When it comes to building teams in the workplace, Copps believes smaller, diverse teams create more quality products in contrast to large teams with people of similar backgrounds.
“The more we expose ourselves to thinking differently and being with other people who think differently, the better we are together.”
Copps’ 7 Mindsets for creating abundance in startups
1. Live life as a creation
“Live in a way that’s not empowered by the past or empowered by circumstances,” Copps said. As an entrepreneur, you can choose to live life as a creation and take hold of your situation. When you take charge, everything and everyone in your life will change.
2. Perfection is the enemy
Copps equates the pursuit of perfection to teaching a bear karate: It’s hard to do and if you succeed, it kills you.
“The only place perfection exists today is right now,” Copps said.
Entrepreneurs must realize that whether you like the product or not, it is perfect as it is. When you understand this, you’re free to change it or move on from it.
3. You’re always winning the game you’re playing
Copps said this mindset is the one thing he hopes the audience leaves with today. He calls this the ultimate leveling thought: The people and things you attract to your life and the things that are happening in your life and business are because of a game you’re playing.
Although you can’t control everything that happens, this mindset allows you to understand the game you’re playing and how it influences your life. That way, you can make the decision to change the game and create a different result.

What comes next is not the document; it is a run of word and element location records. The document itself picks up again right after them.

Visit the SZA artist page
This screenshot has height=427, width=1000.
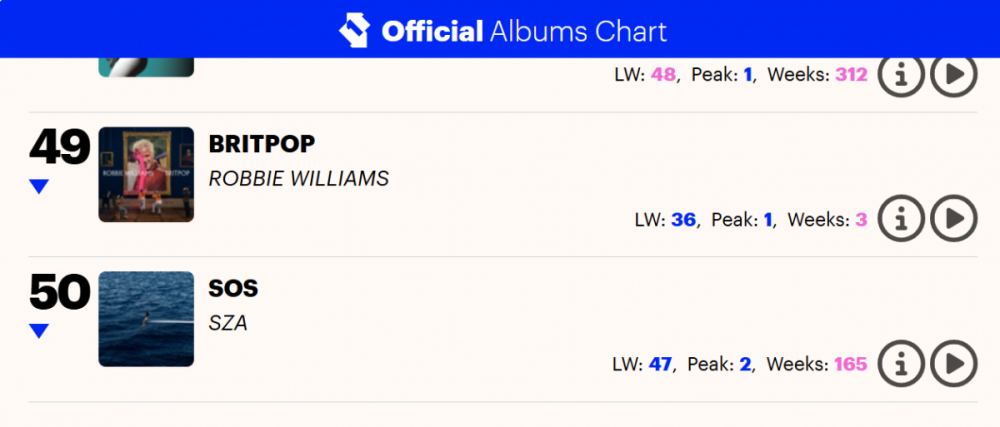pos(227,323)
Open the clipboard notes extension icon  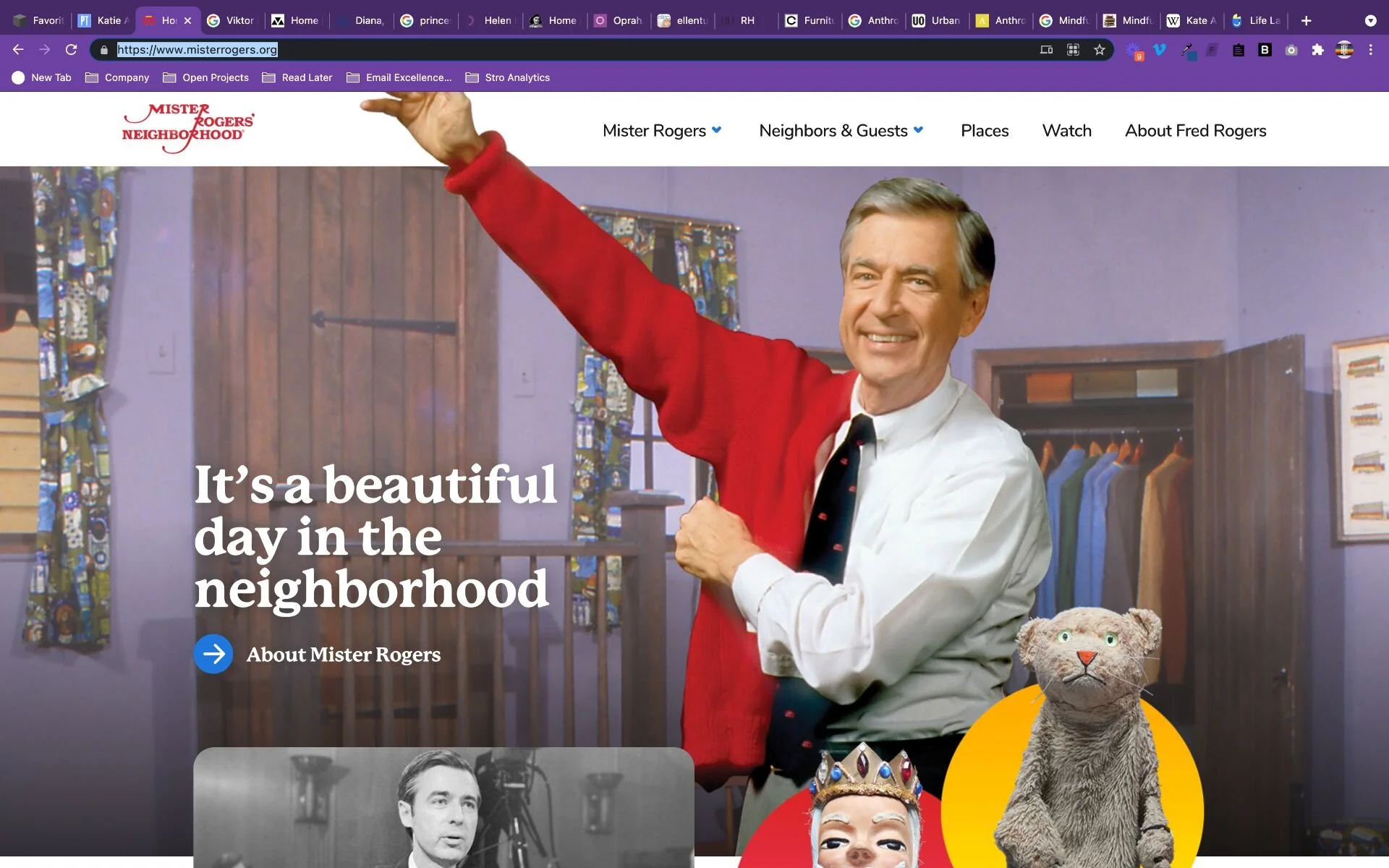1239,50
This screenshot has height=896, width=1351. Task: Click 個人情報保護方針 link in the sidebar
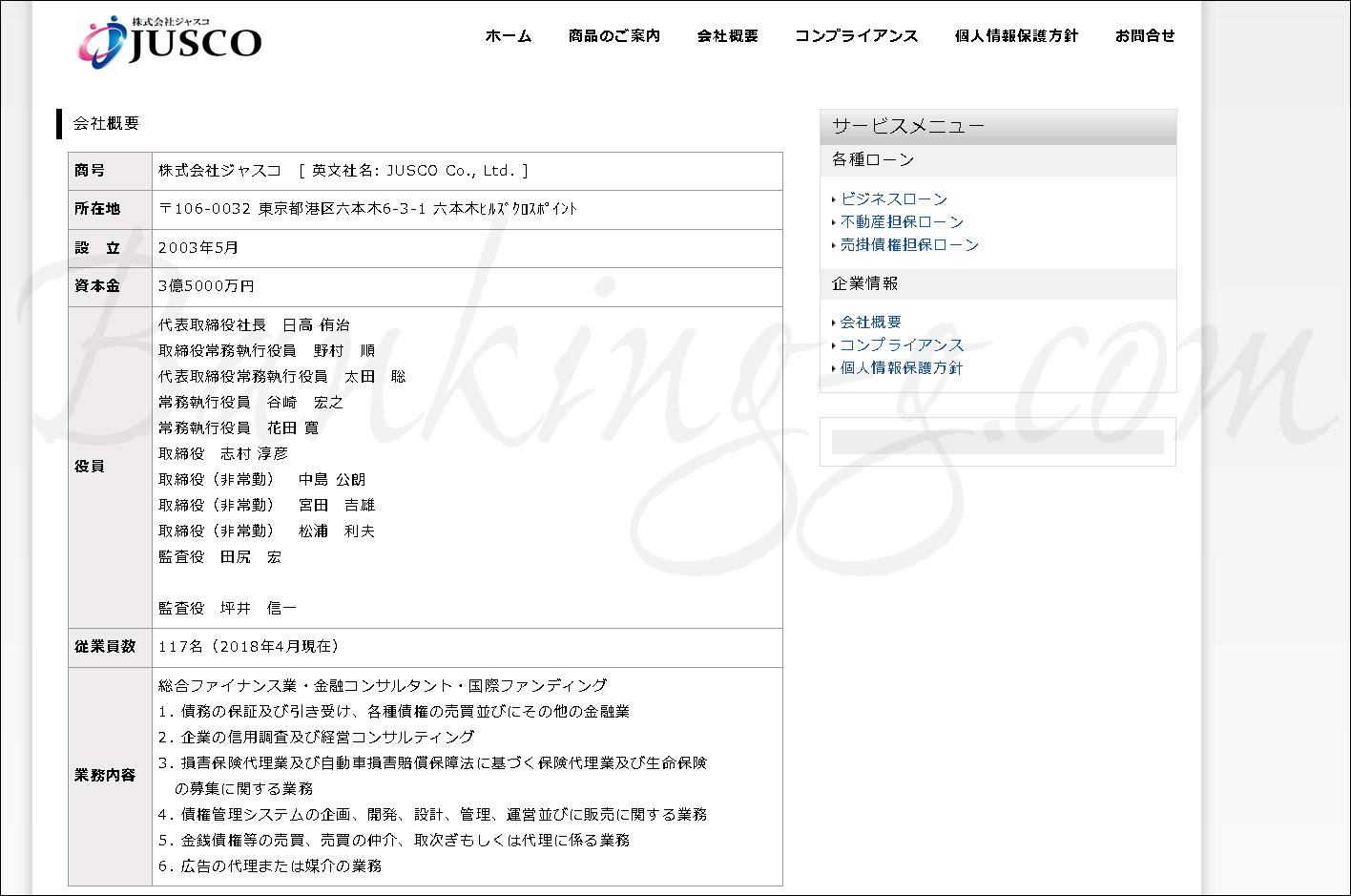pyautogui.click(x=902, y=368)
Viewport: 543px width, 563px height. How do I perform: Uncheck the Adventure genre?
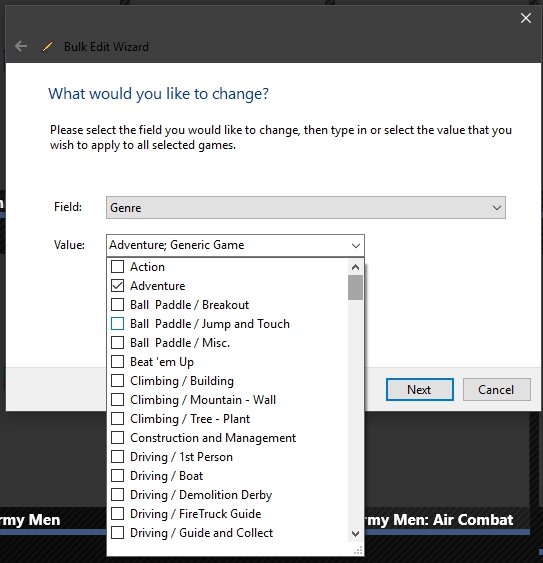117,286
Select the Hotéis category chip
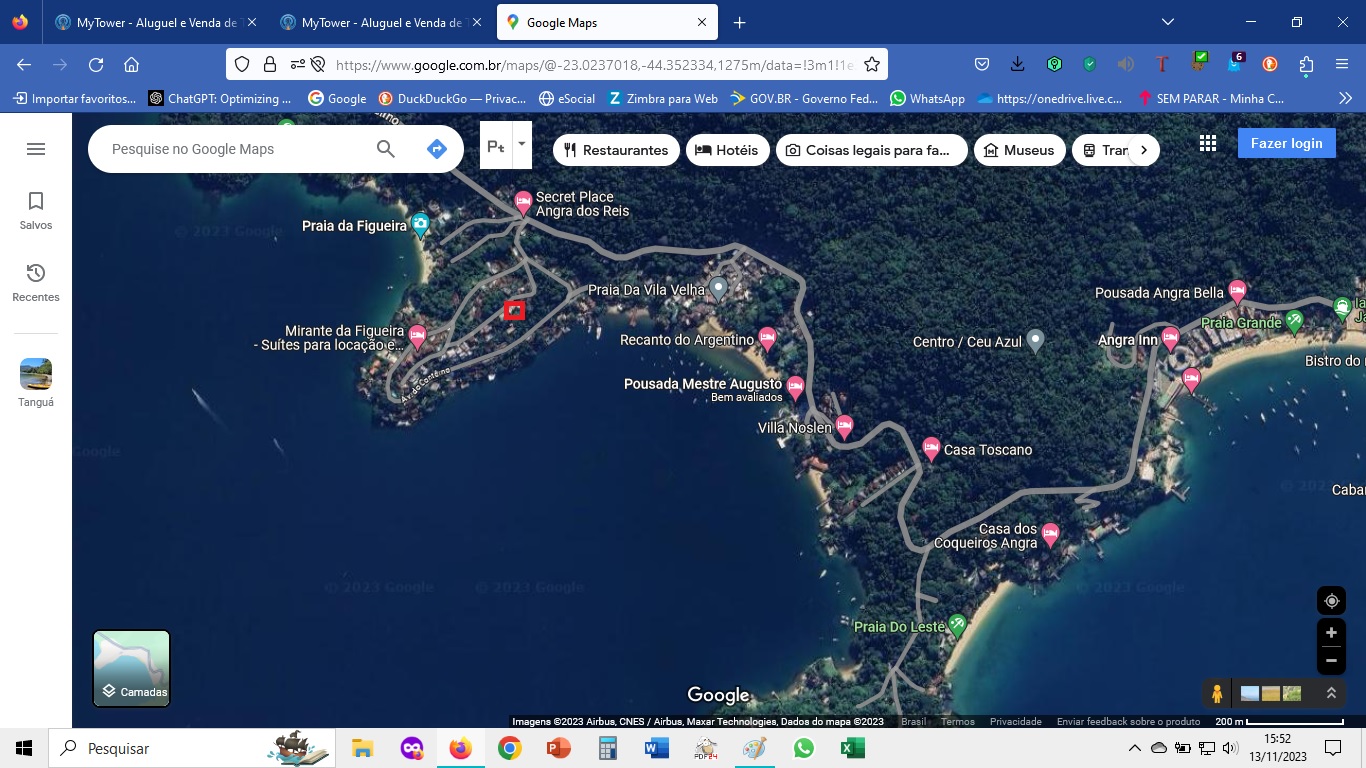 (x=727, y=150)
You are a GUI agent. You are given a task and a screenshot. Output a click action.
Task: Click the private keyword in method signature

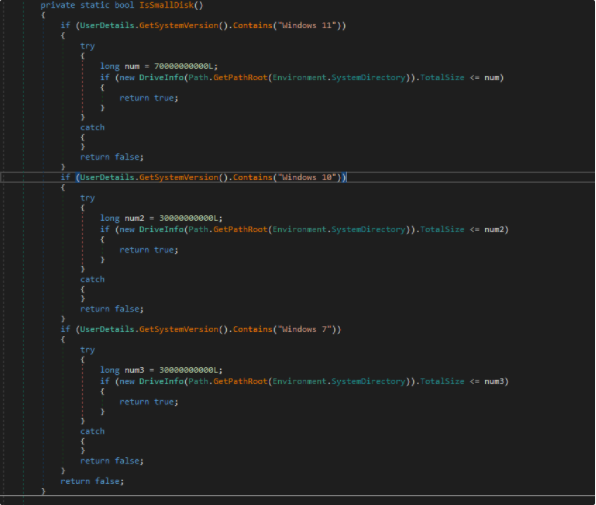pos(57,5)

4. Stand for the greatness of others
Try to see the people within your company not for who they are today but for who they could be.
“Expect greatness in people and watch what manifests in them and stand for their greatness,” Copps said.
5. Your situation is not your fate
In building a startup, bad things are likely to happen. In these situations it’s important to understand that the situation is not your fate. Rather, Copps says it’s your actions that determine your fate.
When fear takes over, Copps emphasizes taking action and understanding that you get to choose your own ending.
“Whatever situation you’re in, know it is temporary,” Copps said.
6. It’s not about you
When you understand that your life is not all about you, Copps believes you will change forever. He emphasizes the idea of seeing yourself through the lens of others.
He wants entrepreneurs to find ways to lift others within their team.
7. Come from “it’s possible”
“Impossible today is just a future low bar,” Copps said. “It’s up to us as entrepreneurs to choose how far in the future that bar is, but something is only impossible until it isn’t.”
If an individual is not progressing, it’s not because they’re aiming too high and missing. They’re aiming too low and not hitting, Copps believes. Therefore, he urges entrepreneurs to operate from the mindset that “it’s possible” in both their companies and their lives.